Loudermilk J Brian, Himmelsbach David S, Barton Franklin E, de Haseth James A
Department of Chemistry, The University of Georgia, Athens, GA 30602-2556, USA.
Appl Spectrosc. 2008 Jun;62(6):661-70. doi: 10.1366/000370208784657968.
During harvest, a variety of plant based contaminants are collected along with cotton lint. The USDA previously created a mid-infrared, attenuated total reflection (ATR), Fourier transform infrared (FT-IR) spectral library of cotton contaminants for contaminant identification as the contaminants have negative impacts on yarn quality. This library has shown impressive identification rates for extremely similar cellulose based contaminants in cases where the library was representative of the samples searched.
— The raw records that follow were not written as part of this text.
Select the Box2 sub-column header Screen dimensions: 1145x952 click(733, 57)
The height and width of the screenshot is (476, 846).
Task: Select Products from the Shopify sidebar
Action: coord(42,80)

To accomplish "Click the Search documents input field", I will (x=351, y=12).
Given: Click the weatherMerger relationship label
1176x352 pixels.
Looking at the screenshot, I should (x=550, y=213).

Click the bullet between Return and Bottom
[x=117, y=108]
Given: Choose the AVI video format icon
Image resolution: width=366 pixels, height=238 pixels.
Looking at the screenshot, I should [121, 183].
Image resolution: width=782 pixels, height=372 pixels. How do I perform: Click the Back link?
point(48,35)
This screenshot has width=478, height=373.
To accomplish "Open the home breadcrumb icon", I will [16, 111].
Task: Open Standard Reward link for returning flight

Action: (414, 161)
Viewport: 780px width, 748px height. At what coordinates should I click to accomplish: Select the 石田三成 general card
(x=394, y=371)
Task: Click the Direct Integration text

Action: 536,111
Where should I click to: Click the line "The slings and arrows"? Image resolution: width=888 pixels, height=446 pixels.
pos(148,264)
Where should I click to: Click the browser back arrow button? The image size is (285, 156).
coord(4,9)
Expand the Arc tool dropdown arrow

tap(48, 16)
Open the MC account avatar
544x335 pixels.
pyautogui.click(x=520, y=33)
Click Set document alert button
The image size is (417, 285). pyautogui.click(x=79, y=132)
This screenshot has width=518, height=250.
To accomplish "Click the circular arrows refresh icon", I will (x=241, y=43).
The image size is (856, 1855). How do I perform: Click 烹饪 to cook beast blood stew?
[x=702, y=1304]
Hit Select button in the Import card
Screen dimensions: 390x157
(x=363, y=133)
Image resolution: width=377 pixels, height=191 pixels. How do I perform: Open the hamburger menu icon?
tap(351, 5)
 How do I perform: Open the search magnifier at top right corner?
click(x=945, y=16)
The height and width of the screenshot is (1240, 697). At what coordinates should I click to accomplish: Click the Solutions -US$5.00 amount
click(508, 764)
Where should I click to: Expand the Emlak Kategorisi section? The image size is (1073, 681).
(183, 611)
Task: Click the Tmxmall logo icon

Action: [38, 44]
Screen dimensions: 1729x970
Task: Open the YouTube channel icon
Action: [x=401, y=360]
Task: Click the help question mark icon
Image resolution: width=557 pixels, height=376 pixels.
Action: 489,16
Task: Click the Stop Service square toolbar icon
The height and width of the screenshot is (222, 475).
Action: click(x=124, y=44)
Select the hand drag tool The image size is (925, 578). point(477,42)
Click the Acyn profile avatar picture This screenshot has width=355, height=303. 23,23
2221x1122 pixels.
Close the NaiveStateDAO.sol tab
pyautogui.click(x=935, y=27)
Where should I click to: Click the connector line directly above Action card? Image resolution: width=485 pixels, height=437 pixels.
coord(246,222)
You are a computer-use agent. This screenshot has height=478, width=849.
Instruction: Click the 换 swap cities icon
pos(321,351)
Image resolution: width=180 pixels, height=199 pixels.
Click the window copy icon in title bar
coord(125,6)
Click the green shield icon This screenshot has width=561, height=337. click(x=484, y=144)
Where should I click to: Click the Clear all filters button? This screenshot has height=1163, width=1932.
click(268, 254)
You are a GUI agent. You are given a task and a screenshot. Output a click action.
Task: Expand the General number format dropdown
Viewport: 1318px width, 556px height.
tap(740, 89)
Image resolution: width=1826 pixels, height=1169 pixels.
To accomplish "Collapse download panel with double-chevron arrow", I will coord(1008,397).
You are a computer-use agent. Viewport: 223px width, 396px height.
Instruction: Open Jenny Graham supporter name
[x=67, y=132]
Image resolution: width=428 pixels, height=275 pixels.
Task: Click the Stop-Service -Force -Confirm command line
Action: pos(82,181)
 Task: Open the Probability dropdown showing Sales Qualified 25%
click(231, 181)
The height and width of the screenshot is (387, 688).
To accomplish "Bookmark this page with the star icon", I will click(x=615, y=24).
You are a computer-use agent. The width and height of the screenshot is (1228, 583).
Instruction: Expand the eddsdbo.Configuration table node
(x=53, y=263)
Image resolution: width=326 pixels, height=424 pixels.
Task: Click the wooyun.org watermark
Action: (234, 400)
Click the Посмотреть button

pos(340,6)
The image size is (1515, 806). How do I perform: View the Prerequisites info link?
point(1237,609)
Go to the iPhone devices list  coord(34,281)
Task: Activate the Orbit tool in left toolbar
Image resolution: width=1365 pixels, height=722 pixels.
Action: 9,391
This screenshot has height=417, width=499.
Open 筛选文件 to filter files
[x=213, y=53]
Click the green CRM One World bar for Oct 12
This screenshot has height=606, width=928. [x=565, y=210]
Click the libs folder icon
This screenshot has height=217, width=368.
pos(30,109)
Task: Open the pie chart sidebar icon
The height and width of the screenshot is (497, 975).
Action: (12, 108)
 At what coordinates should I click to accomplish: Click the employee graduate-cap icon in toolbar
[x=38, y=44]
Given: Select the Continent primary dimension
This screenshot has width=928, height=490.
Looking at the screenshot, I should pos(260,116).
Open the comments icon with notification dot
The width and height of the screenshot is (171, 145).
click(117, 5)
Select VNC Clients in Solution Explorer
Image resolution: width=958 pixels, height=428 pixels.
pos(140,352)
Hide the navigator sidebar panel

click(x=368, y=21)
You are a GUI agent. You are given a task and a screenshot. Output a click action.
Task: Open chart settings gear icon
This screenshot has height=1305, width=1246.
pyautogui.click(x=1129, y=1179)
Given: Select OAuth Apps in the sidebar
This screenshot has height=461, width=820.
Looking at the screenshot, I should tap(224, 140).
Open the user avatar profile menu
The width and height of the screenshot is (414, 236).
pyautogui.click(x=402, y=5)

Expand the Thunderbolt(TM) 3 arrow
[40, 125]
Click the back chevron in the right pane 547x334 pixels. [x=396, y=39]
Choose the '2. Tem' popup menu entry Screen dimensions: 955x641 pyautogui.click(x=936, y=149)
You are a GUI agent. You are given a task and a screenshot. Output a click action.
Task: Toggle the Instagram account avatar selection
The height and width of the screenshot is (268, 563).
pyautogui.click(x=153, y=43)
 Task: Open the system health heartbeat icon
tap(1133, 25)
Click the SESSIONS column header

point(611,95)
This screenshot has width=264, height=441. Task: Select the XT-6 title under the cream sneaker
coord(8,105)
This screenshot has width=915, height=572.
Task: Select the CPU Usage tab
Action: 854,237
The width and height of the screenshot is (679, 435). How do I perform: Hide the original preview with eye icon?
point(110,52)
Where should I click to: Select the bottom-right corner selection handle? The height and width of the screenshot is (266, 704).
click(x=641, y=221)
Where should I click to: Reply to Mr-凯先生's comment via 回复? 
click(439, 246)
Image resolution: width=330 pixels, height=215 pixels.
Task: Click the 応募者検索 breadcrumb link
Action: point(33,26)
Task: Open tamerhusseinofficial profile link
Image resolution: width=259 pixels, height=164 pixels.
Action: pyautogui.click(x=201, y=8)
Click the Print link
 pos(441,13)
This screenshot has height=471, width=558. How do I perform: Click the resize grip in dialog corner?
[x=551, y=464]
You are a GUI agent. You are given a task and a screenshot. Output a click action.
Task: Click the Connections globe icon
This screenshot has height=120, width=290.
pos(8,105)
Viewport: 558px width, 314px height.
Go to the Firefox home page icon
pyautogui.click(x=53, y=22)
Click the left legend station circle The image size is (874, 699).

When spectra of contaminant samples from crops grown in different geographic locations, seasons, and conditions and measured with a different spectrometer and accessories were searched, identification rates for standard search algorithms decreased significantly. Six standard algorithms were examined: dot product, correlation, sum of absolute values of differences, sum of the square root of the absolute values of differences, sum of absolute values of differences of derivatives, and sum of squared differences of derivatives. Four categories of contaminants derived from cotton plants were considered: leaf, stem, seed coat, and hull. Experiments revealed that the performance of the standard search algorithms depended upon the category of sample being searched and that different algorithms provided complementary information about sample identity. These results indicated that choosing a single standard algorithm to search the library was not possible. Three voting scheme algorithms based on result frequency, result rank, category frequency, or a combination of these factors for the results returned by the standard algorithms were developed and tested for their capability to overcome the unpredictability of the standard algorithms' performances. The group voting scheme search was based on the number of spectra from each category of samples represented in the library returned in the top ten results of the standard algorithms. This group algorithm was able to identify correctly as many test spectra as the best standard algorithm without relying on human choice to select a standard algorithm to perform the searches.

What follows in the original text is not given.